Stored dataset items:
━━━━

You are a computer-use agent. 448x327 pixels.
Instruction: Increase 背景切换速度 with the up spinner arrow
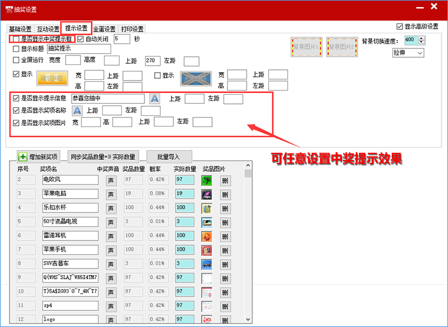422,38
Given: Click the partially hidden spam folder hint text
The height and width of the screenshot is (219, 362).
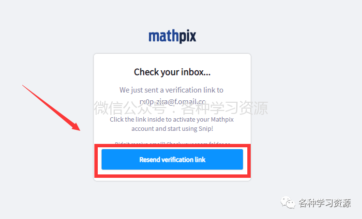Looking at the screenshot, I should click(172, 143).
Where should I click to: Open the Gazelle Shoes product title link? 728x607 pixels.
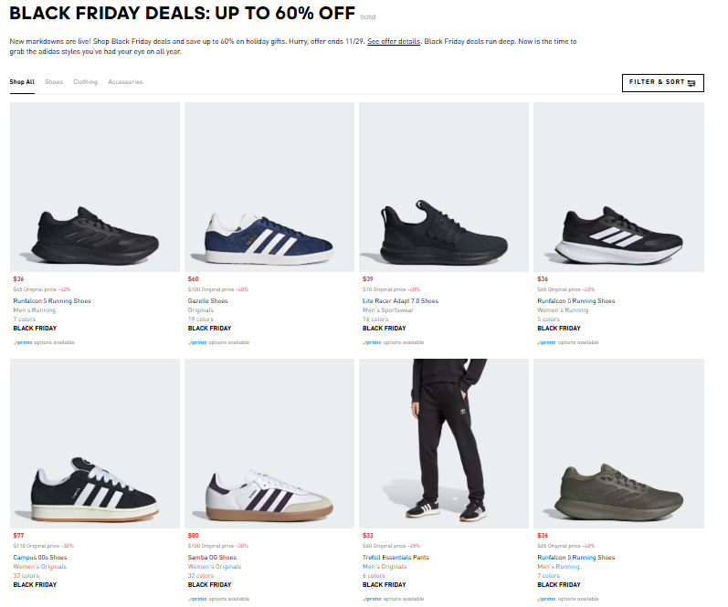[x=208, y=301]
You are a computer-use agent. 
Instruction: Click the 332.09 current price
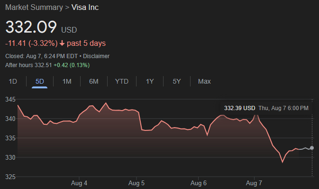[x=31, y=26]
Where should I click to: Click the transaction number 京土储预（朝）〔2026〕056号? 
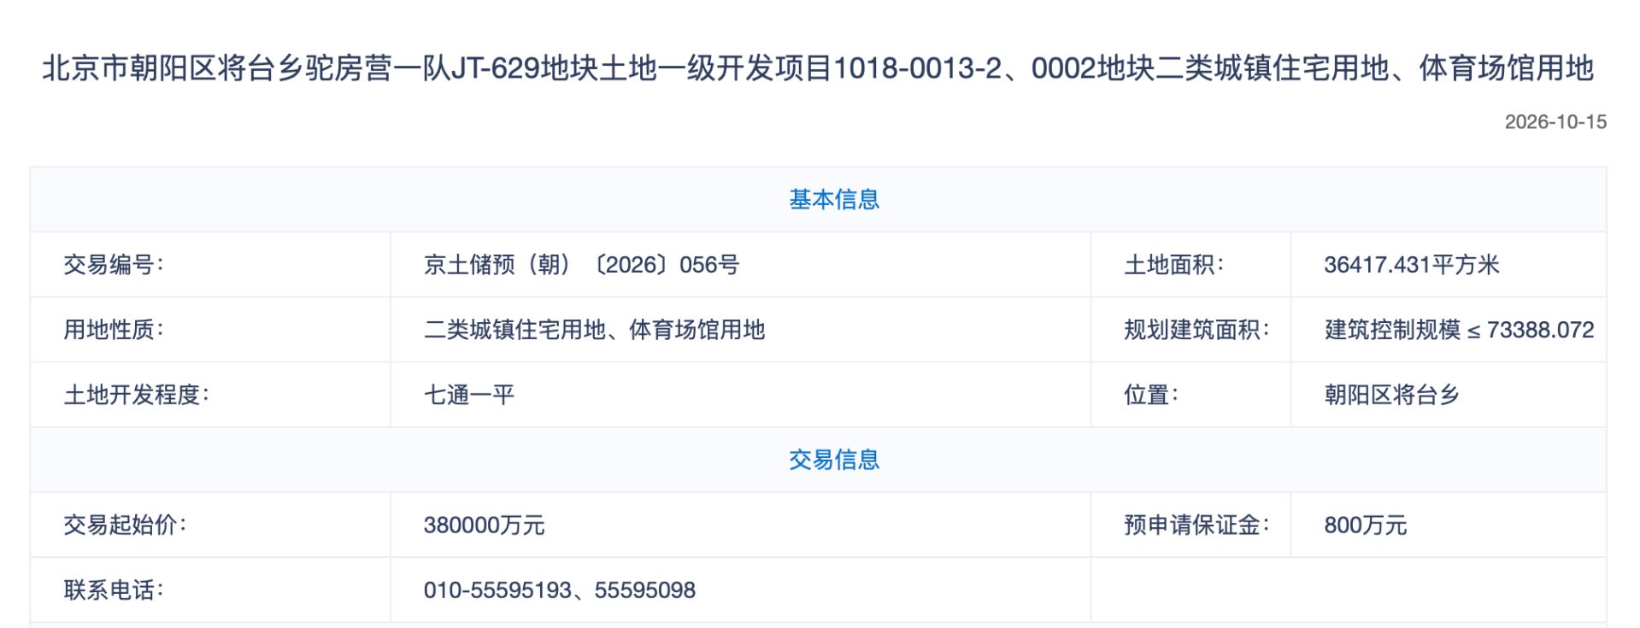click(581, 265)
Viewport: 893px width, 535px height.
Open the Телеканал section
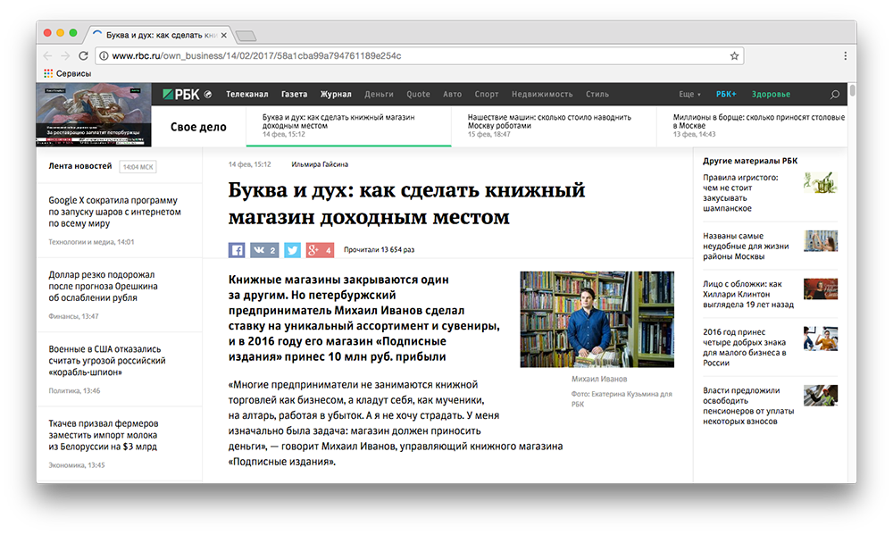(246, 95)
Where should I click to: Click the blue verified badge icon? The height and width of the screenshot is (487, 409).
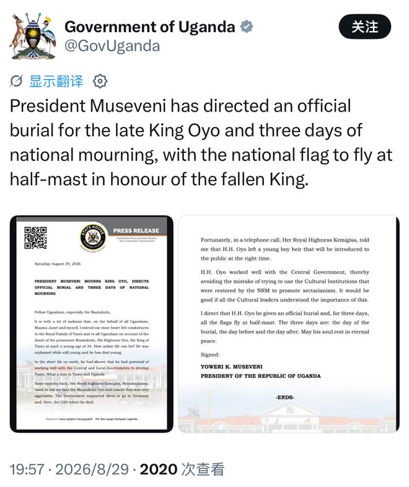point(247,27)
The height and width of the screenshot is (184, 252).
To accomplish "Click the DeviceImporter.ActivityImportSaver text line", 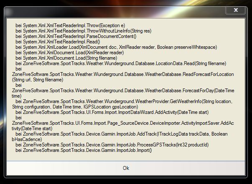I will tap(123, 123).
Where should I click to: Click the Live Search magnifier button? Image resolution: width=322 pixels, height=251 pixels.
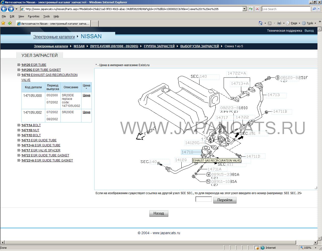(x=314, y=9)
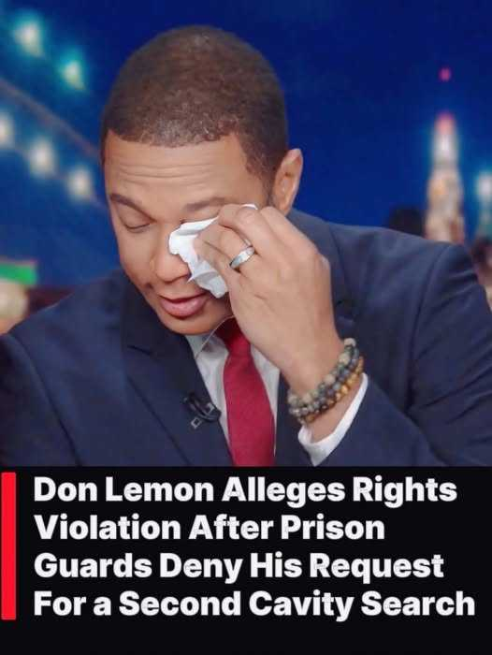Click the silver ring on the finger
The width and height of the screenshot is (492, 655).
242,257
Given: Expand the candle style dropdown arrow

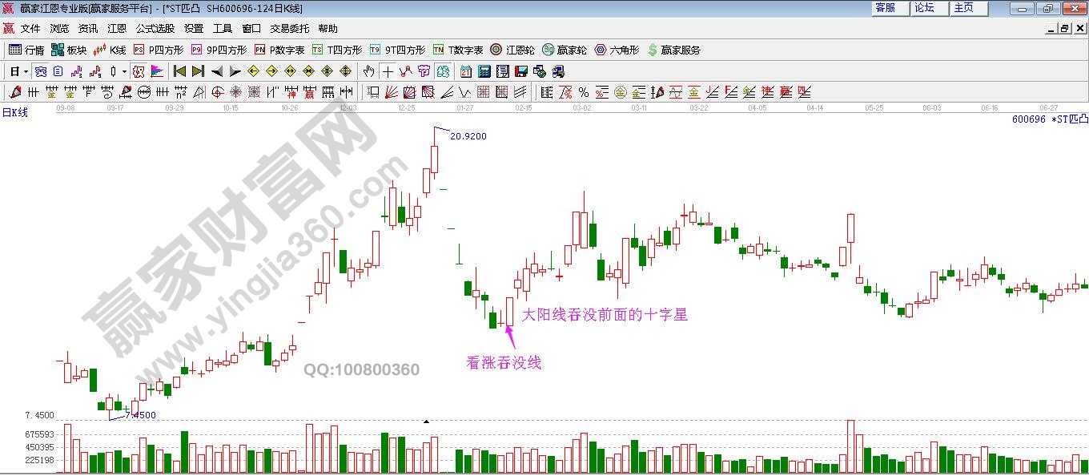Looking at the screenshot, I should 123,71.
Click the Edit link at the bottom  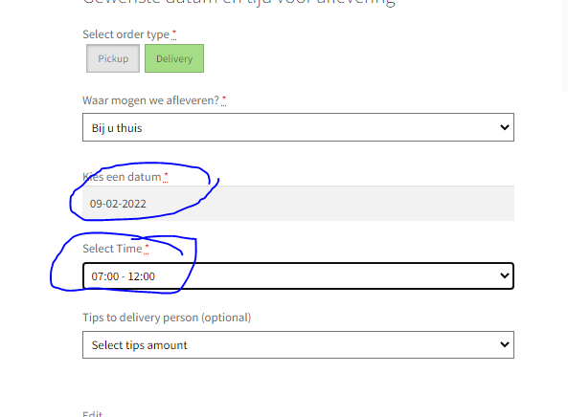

━━━━

**Task directions**
Before duplicating, set the pictures aside; then output exactly the lines from the one with "Where should I click to: Click the Live" through the end of the records, and only those.

**Reply**
Where should I click to: Click the Live Search magnifier button? Image resolution: width=322 pixels, height=251 pixels.
(x=314, y=9)
Click the silver ring on the finger
The width and height of the screenshot is (492, 655).
242,257
Given: Expand the candle style dropdown arrow

Looking at the screenshot, I should 123,71.
Click the Edit link at the bottom  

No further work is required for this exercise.